SCOTTSDALE, Ariz. -- Early in the free-agent signing season, Johnny Cueto turned down a reported six-year, $120 million offer from the D-backs.In the end, that decision seems to have worked out well for everybody. The D-backs signed Zack Greinke, while Cueto went to the Giants for six years, $130 million,
SCOTTSDALE, Ariz. -- Early in the free-agent signing season, Johnny Cueto turned down a reported six-year, $120 million offer from the D-backs.
In the end, that decision seems to have worked out well for everybody. The D-backs signed Zack Greinke, while Cueto went to the Giants for six years, $130 million, with a $22 million club option on the seventh season.
It was the most money offered to Cueto on this past offseason's market.
"Of course," Cueto said Wednesday through interpreter Erwin Higueros. "That's why I'm here."
Cueto made his first start of the spring in Giants black and orange, and the 8-6 loss to the Rockies wasn't quite as magical as his last one for the Royals in the World Series: A Game 2 two-hitter over the Mets as Kansas City went on to win the Fall Classic in five games.
On Wednesday, Cueto left with one out in the second inning after allowing five runs on four hits at Scottsdale Stadium, including a booming two-run homer by Carlos Gonzalez and an equally massive shot to center that newcomer Mark Reynolds turned into a triple.
The right-hander from the Dominican Republic faced 11 batters, walking one and striking out two. This is barely mid-March, not late October, so Cueto can be excused for the transgression.
"It's early," Cueto said. "I still have a few starts left in Spring Training. I have to get in my rhythm before the season starts."
The Giants are bringing Cueto along slowly this spring, considering the fact that he pitched 212 innings last season for the Reds and Royals, and then 25 more for Kansas City in the postseason. His brilliant World Series performance at Kauffman Stadium was on Oct. 28, barely a little bit more than four months ago.
"He threw a lot of innings and went deep into the postseason. We've been there with our guys," said Bruce Bochy, who has managed San Francisco to three World Series titles since 2010. "That's why we are slow-playing him. And he's smart enough to know he doesn't need to be ready right now."
The Giants gave Cueto the richest contract for an outside free agent in club history, barely beating the seven-year, $126 million deal signed by Barry Zito just prior to the 2007 season.

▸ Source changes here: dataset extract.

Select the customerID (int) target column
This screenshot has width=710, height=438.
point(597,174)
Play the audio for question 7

They also signed right-hander Jeff Samardzija to a five-year, $90 million pact, rebuilding an aging starting rotation for a cool $210 million.
"This just shows that the owners, the front office made a commitment to us to win," Bochy said. "And we certainly appreciate that."

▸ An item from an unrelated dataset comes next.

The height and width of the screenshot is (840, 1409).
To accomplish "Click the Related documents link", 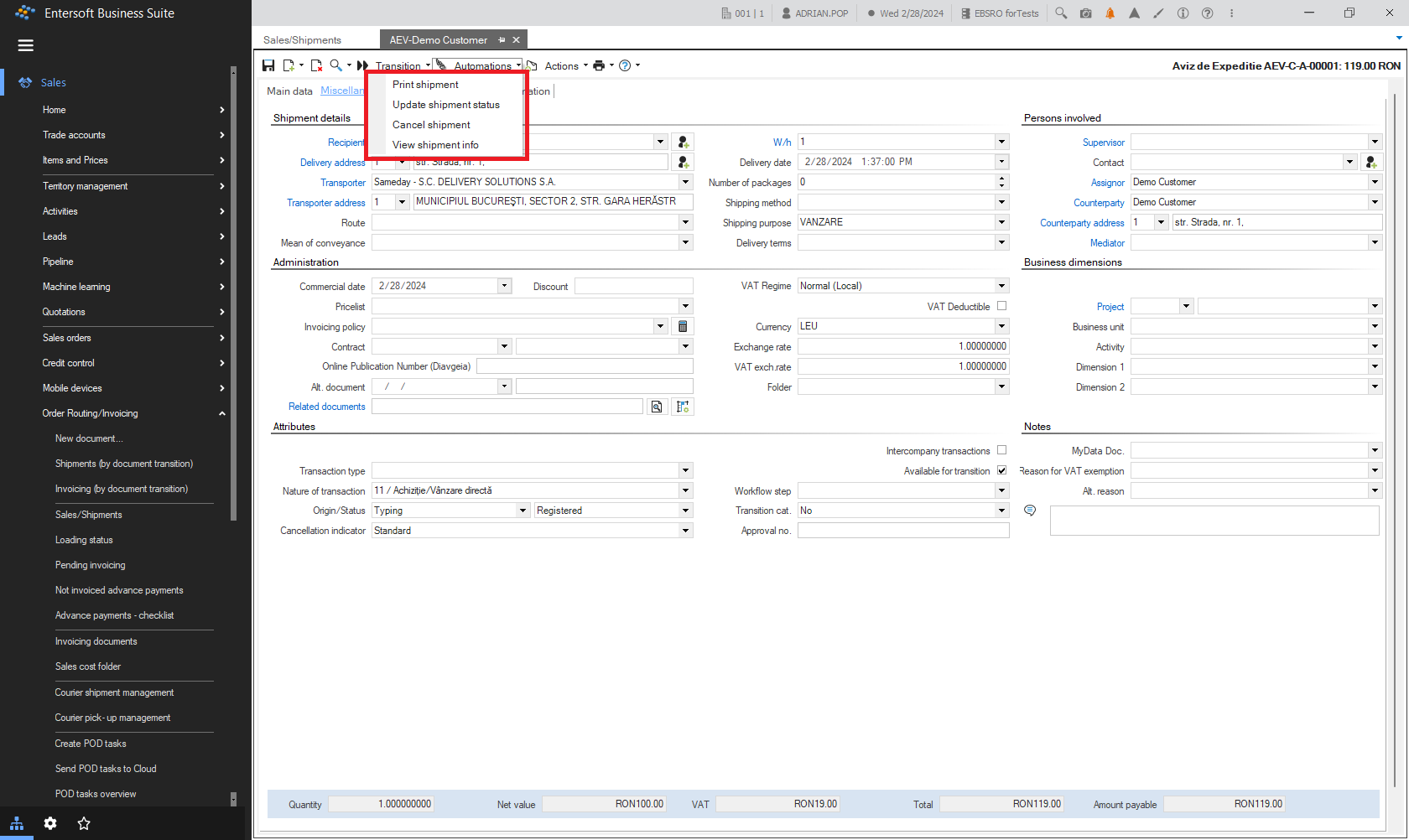I will 327,407.
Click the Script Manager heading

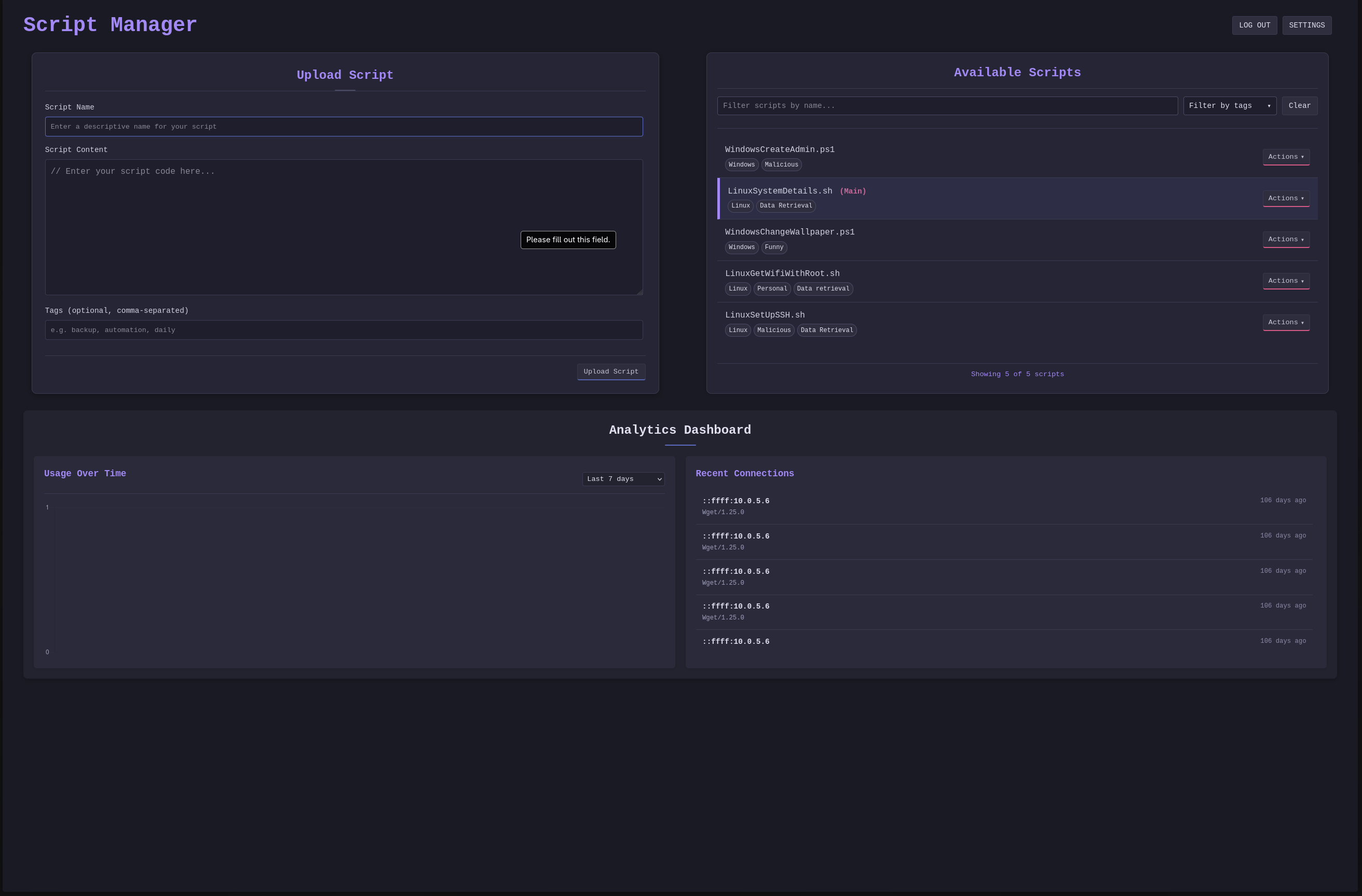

That's why Bochy's intent on protecting the investment. And even though Cueto may wind up as the second starter behind left-hander Madison Bumgarner, Bochy and company waited to pitch him until the ninth Cactus League game.
"That's exactly what they're doing. They're taking me slowly," Cueto said. "I really appreciate what Bruce Bochy and the pitching coach [Dave Righetti] are doing. They are very conscious that I pitched a lot last year."

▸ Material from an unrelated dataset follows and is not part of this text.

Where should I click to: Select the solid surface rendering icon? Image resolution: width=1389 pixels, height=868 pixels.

Cueto was signed by the Reds as an international free agent out of the Dominican in 2004, and he was in the midst of his eighth big league season with that organization when he was traded to the Royals near last year's July 31 non-waiver Trade Deadline.
The quirky Cueto didn't exactly light it up in 13 regular-season starts for the Royals. He was 4-7 with a 4.76 ERA and a 1.451 WHIP. Inconsistent at best, he still exhibited his true value in the Game 5 clincher of Kansas City's American League Division Series by pitching eight innings of two-run, two-hit ball with eight strikeouts to earn the win.
But in Game 3 of the AL Championship Series in Toronto, Cueto was not so good, allowing eight runs on six hits in two innings of an 11-8 loss. He didn't pitch again in a series the Royals won in six games.
There was a question whether Ned Yost would even use Cueto in the World Series, but Kansas City's manager guessed that the Cueto who helped clinch the first round would emerge again. Yost was right.
Yost uses a three-headed bullpen in the last three innings to such proficiency, the Royals only had two complete games all last season. In the World Series, after Kansas City scored three times in the bottom of the eighth of Game 2, taking a 7-1 lead, Yost let Cueto go out to pitch the ninth. Two grounders, a walk and a game-ending Yoenis Cespedes fly ball later, Cueto had the Royals' only complete game of the postseason. The 10 teams that qualified for the postseason, in fact, totaled only two.
And that's the way Cueto left Kansas City, defeating Mets All-Star right-hander Jacob deGrom. It was a short, but fantastic ride.
"It was really good, a really great experience," Cueto said. "I had a great relationship with all the Dominican players, with all the players. They accepted me as one of them. Once I got there, that's what we wanted to do -- win the World Series."
And now that Cueto is signed and sealed with San Francisco, that's what he's here to do again -- win the Giants' fourth World Series title in the past eight seasons.
"Claro," he said in Spanish. Of course!